Beyond the Aqara gear there’s a Samsung TV, a couple Zigbee plug switches, an Amazon Echo, and then all the HA logic on top — automations, scenes, and scripts — shown as their own node types with edges pointing to what they control or trigger.


How the data works

Live state is pulled entirely over the HA WebSocket API (ws://ha-ip:8123/api/websocket). This matters because the page is served from my NAS and the REST API is blocked by CORS — the WebSocket doesn’t have that restriction. On connect it authenticates with a Long-Lived Access Token, sends a get_states request to load everything at once, then subscribes to state_changed events for live updates. No polling, no page refreshes. When HA fires a state change, the graph updates within a second.

Controls also go through the same WebSocket using call_service.

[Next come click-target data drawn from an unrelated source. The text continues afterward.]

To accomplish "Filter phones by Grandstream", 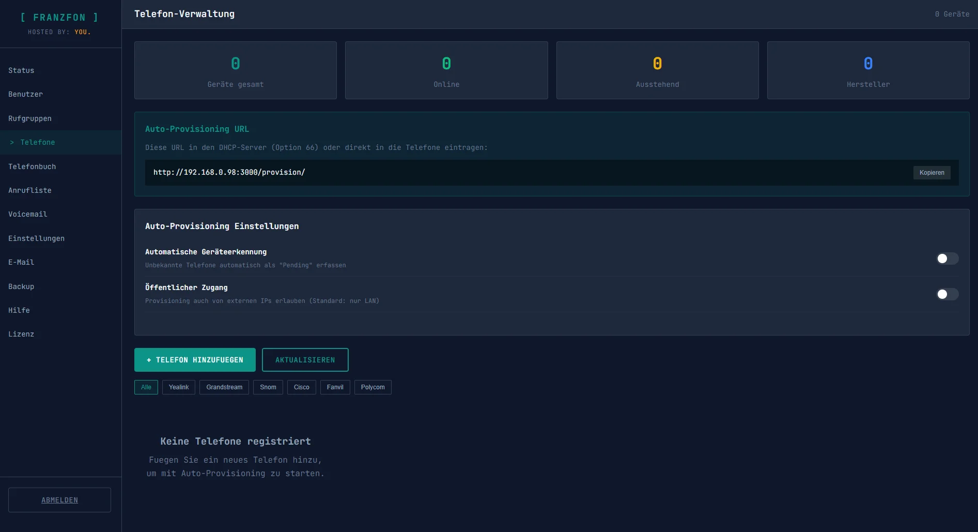I will (224, 387).
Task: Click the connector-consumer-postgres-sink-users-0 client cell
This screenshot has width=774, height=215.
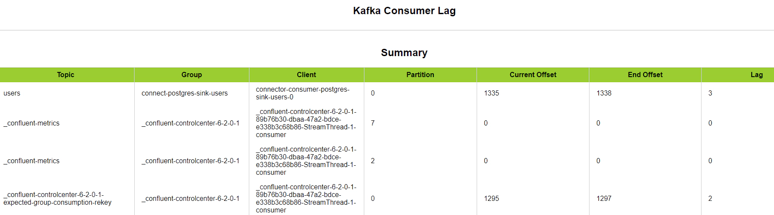Action: click(x=302, y=93)
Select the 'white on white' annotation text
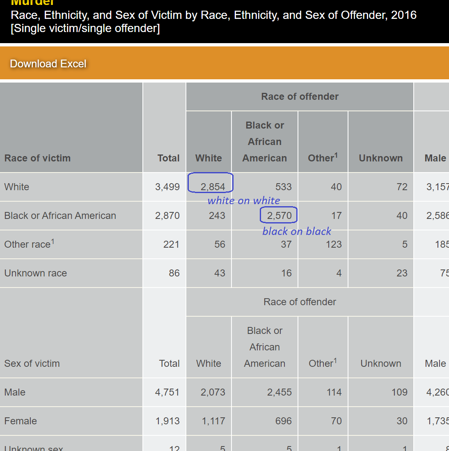The width and height of the screenshot is (449, 451). coord(244,200)
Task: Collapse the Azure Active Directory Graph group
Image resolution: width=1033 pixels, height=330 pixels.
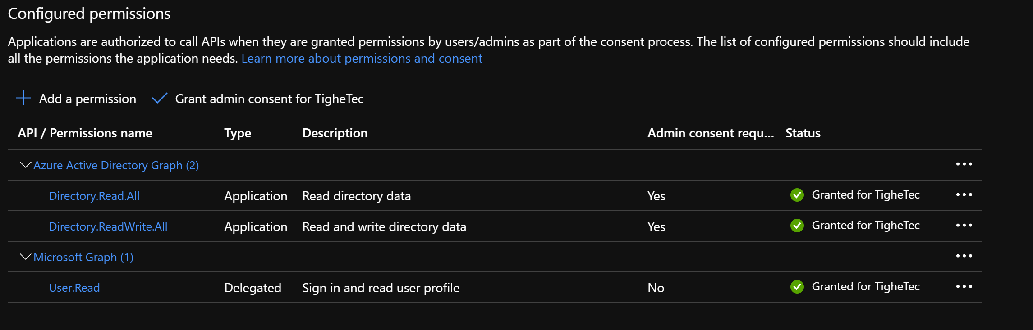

Click “On” on a light node and it sends light/turn_on directly to HA over the existing connection. Same for scene activation, thermostat preset changes, automation triggers — all live.


How it’s hosted

Static HTML file, no backend, no dependencies to install. Three.js and 3d-force-graph load from CDN. The file lives on my ASUS NAS (http://nas-ip/ha-graph/) and I hit it from any browser on the local network. That’s it — one file, served by the NAS web server, talks directly to HA over WebSocket.


What’s next

Right now it’s just the living room. The plan is to expand this room by room — Scuba Shop is next since it has a lot of varied Aqara gear and its own alarm zone — and eventually build a whole-home view where each room is a node that expands when you click it.

I also have my home blueprints with room dimensions that I am thinking of overlaying for a device placement map. This would be a separate tab, not part of the 2D or 3D graph. Wondering if there is a way to automatically map out device location based on zigbee or wifi signal strength and direction to the mesh nodes. If anyone has any ideas here, would love to hear them.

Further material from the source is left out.